Second, Jędruch demonstrates the extraordinary diversity of the Polish constitutional tradition in a wide variety of places and historical situations. Unlike many Polish commentators, he does not confine his attention to the Seym or Parliament of the old Polish-Lithuanian Commonwealth, to the famous and glorious but ineffective Constitution of 1791, or to the affairs of the interwar republic between 1918 and 1939. In the pre-partition period, he explores the workings of the provincial assemblies, of the self-governing cities, of the so-called ‘confederations’ with their astonishing right of legalized rebellion, and of the far-reaching autonomy granted to Poland’s large Jewish community. In the period of the Partitions, when most people might assume that Polish constitutionalism was completely abolished by the autocratic rule of Russia, Prussia, and Austria, he shows how it repeatedly re-emerged in new forms and new locations in Napolean’s Duchy of Warsaw, in the Tsar’s ‘Congress Kingdom,’ in the Prussian Duchy of Poznań, and in the Austrian Kingdom of Galicia. In the twentieth century, he traces the long struggle against the authoritarian tendencies of the interwar Sanacja Regime, against the murderous onslaught of totalitarianism, and in the most recent phase after 1989, against the stubborn legacy of Communism.

I think it particularly welcome that Jędruch should have included a section on the Polish People’s Republic as part of the overall sequence. He aptly calls it ‘Making the Best of Stalin’s Worst.’ It is a tale worth telling, if only as a foil for what went before and what is coming after. Of course, and competent scholar would know that the Soviet-style, Communist structures which were imposed after 1945 were incompatible with everything associated with terms such as ‘constitution,’ ‘law,’ parliament,’ ‘election’, or ‘democracy.’ On the other hand, the dictatorship of the Communist Party, and of the Soviet comrades over their Polish underlings, was exercised behind a face of state institutions which used democratic-sounding slogans and which often misled the naiver sort of western political scientist. Without a knowledge of communist usage, it was easy to be deceived. The People’s Republic did possess a handsome constitution. It impressed all those who did not realize that the clause about the Communist Party’s ‘leading role’ rendered all its other clauses inoperative. There was a law of sort, but a sort that was totally dependent on political convenience. There was a Seym or parliament. It was a legislature which proposed, debated, and passed laws in a framework that was completely subordinate to the organs of Party control. There were popular elections at every level. But they were elections in which there was no real element of choice since the party pre-elected all candidates. There was widespread lip service to democracy, ‘the rule of the people.’ In reality, the people were systematically excluded from power. As the Polish saying went, genuine democracy bore the same resemblance to the ‘socialist democracy’ of the People’s Republic that a ‘chair’ bears to an ‘electric chair.’

Of course, one had to laugh. Yet as long as Communist dictatorship lasted, it was no joke. It was ruinous as it was oppressive. What is more, it deliberately distorted all that was best and most valued in the nation’s collective memory. Its baleful legacy will not be overcome in a day.
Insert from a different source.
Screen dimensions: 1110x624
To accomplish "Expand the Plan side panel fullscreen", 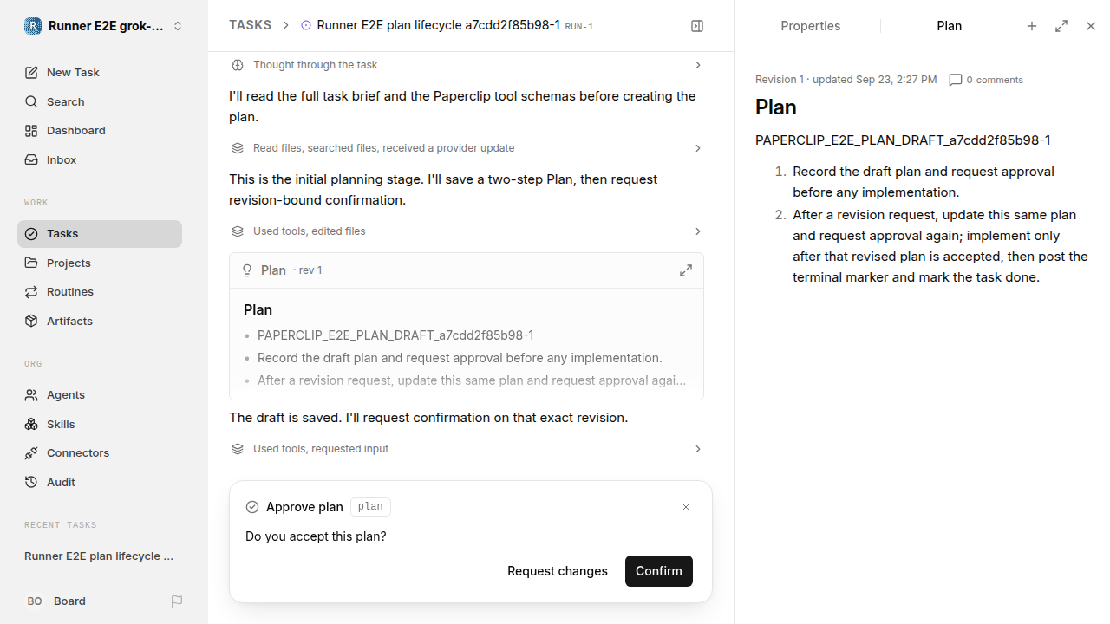I will click(x=1061, y=26).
Like any historian, I have found many elements in Mr. Jędruch’s study that I would like to query and debate. But such questioning lies in the very nature of historical inquiry. The author has provided a fine exposé, amply supported with biographical portraits and textual appendices, which will permit his important subject to be far more widely questioned and debated than previously. We are in his debt.”